1Q24 losses widened
Tianshan Co., Ltd. achieved net profit attributable to the parent company of 1.92 billion yuan in 1Q24, and the loss increased year-on-year (1Q23: -1.23 billion yuan), reflecting that profitability is still facing major challenges in the off-season context. The pressure on volume and price of major products was the main reason for the year-on-year increase in 1Q24 losses. We expect that the rebalancing of supply and demand in the industry may take more time, and conditions for a short-term reversal of cement, commercial mix and aggregate prices are still immature. Keep the 2024/2025/2026 EPS forecast of 0.17/0.24/0.29 unchanged, and keep the target price of 8.69 yuan. Based on 0.72x2024 P/B (2024 BVPS: 12.07 yuan), the average P/B discount since 4Q21 is 20% to reflect the challenges of the cement industry. We are optimistic that the company will enhance its overall competitiveness through cost reduction, “cement +” business, and overseas market development.
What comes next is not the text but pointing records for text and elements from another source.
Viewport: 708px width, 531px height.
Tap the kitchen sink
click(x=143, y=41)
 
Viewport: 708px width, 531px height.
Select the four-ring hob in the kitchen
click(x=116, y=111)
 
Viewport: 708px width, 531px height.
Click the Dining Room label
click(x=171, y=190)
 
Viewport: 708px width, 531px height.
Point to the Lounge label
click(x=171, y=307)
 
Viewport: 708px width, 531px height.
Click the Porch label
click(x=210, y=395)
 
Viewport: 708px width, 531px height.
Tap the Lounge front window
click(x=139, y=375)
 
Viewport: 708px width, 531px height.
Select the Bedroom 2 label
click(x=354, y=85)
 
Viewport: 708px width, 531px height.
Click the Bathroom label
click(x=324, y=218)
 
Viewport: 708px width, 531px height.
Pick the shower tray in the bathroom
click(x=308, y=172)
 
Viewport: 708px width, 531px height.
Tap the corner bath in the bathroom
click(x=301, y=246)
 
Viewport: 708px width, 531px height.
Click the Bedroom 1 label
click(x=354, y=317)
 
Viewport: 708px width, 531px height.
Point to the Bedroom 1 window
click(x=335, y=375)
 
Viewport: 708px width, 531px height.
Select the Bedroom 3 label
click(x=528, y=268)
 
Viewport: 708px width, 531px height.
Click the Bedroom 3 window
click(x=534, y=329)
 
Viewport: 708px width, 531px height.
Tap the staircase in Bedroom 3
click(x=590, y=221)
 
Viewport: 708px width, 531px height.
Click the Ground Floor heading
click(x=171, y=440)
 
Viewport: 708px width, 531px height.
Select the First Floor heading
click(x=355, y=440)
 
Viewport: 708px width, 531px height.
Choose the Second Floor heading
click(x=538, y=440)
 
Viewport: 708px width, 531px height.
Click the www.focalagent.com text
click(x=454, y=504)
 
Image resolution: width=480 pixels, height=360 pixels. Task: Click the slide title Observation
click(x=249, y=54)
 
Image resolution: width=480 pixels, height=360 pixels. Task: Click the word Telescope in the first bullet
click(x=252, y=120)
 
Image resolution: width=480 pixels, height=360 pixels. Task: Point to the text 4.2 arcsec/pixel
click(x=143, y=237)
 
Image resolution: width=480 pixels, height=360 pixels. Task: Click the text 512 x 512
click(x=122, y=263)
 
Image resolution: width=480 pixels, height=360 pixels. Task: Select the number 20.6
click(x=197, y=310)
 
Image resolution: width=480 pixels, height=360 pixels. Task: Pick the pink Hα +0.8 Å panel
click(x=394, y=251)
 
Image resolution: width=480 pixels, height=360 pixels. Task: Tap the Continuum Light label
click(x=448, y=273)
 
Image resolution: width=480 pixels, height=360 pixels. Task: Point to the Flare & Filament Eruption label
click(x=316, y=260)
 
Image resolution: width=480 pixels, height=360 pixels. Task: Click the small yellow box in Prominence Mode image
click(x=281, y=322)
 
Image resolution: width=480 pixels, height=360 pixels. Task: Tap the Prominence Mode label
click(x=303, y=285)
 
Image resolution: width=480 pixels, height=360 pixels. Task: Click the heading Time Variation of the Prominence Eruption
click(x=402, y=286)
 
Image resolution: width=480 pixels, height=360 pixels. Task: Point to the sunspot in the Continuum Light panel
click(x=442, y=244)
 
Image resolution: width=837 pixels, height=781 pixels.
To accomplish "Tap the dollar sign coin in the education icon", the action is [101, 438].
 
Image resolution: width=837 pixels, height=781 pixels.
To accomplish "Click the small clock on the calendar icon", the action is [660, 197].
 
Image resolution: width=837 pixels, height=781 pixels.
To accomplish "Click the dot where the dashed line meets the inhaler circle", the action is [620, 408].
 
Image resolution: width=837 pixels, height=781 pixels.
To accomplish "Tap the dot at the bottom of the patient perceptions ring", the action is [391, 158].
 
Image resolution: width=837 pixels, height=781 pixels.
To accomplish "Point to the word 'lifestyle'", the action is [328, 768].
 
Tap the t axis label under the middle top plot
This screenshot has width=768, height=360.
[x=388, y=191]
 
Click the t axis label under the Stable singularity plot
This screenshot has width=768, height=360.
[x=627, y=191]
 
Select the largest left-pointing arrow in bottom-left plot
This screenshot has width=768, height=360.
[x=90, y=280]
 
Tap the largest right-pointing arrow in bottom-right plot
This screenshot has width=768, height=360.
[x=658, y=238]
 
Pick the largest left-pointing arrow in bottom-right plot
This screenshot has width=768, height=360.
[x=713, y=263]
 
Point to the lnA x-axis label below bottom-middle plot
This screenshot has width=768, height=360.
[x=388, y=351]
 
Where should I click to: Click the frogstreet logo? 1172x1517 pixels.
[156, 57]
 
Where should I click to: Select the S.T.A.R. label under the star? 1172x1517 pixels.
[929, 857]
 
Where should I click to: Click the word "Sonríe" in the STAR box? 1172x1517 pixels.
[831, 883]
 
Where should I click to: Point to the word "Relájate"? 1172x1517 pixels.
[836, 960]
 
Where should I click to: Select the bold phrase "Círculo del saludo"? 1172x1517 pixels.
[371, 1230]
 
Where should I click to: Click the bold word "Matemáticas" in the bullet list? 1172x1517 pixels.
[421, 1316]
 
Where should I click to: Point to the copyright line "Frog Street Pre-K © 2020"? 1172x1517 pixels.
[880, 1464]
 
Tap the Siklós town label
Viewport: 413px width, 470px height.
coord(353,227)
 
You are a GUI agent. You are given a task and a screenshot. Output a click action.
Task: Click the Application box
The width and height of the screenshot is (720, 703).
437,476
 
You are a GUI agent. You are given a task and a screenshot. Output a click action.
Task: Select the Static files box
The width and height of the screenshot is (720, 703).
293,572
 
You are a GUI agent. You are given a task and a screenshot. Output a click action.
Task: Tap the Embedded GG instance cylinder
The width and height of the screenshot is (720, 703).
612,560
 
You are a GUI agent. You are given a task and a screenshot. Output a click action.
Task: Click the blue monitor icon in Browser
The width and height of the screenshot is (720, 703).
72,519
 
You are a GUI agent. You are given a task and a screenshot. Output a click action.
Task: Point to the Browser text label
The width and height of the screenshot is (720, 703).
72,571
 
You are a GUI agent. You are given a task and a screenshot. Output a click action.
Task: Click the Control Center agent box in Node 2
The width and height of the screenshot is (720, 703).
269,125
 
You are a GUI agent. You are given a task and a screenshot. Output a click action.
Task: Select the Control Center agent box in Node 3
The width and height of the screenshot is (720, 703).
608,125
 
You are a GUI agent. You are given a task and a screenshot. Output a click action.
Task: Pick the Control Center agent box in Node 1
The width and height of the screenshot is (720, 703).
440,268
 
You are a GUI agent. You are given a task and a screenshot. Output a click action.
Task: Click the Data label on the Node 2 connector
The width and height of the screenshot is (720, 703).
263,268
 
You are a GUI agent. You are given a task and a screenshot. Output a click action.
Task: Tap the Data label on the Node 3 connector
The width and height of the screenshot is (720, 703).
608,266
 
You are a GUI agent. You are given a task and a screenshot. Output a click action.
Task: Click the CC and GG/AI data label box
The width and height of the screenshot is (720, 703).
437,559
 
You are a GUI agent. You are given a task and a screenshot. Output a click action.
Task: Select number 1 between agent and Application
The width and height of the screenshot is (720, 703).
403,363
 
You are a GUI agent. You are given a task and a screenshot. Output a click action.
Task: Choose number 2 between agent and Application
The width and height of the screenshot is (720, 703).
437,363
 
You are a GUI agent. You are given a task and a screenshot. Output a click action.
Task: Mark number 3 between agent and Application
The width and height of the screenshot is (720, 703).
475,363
The majority shareholders' impairment compensation and performance promise compensation are expected to enhance the company's shareholders' rights and interests, lay a better foundation for subsequent company development, and “buy”.
Prices of major products have further bottomed out
The company achieved sales of 44.55 million tons of cement clinker in 1Q24, -11.6% year-on-year, which is slightly less than the decline in national cement production during the same period (-11.8% year-on-year). The average price was 232 yuan/ton, year-on-year -74 yuan/ton (-24.3%). Commercial mixed sales stabilized, +7.7% year over year to 1.41 million square meters, but due to a low starting point in early 2024, the average sales price was -70 yuan/square meter (-17.6%) year over year to 325 yuan/square meter. Supply and demand pressure in the aggregate business was initially evident. Sales volume in 1Q24 ranged -6.62% year-on-year to 21.79 million tons, and the average sales price was -3 yuan/ton to 38 yuan/ton year-on-year.
Demand is still challenging. Stabilizing the real estate market is a prerequisite for recovering supply and demand. Infrastructure investment growth is slowing down due to pressure on housing construction investment, and demand for cement is still facing downward pressure. Although the industry's erroneous peak production execution has been good since the beginning of the year, it is still insufficient to fully resolve the conflict between supply and demand. We believe that stabilizing the real estate market is a prerequisite for the restoration of supply and demand. As more Tier 1 and 2 cities further ease restrictions on home purchases, it is worth paying attention to whether the popularity of the real estate market can increase. However, considering the fact that investment in housing construction is lagging behind, we expect that the rebalancing of the supply and demand relationship in the cement industry may still take more time, and the conditions for a short-term price reversal are still not ripe.
Impairment compensation and performance promise compensation are expected to increase shareholders' equity
The company reviewed and approved the impairment compensation plan and performance commitment compensation plan (subject to approval and implementation by the shareholders' meeting). It plans to repurchase 1.55 billion shares from China Building Materials, the majority shareholder, at a price of 1 yuan/share, and cancel the repurchased shares. In addition, the majority shareholders are also required to promise performance compensation of 1.76 billion yuan in cash. After completing the repurchase and share cancellation, the shareholding ratio of public shareholders (all shareholders except China Building Materials) is expected to increase from 15.5% to 18.9%, shareholders' rights will be enhanced, and cash compensation is also expected to provide stronger support for the company's subsequent development, which will help the company enhance its overall competitiveness through cost reduction and quality improvement, “cement +” and internationalization.
Risk warning: Real estate sales are weaker than expected, and erroneous production execution is weaker than expected.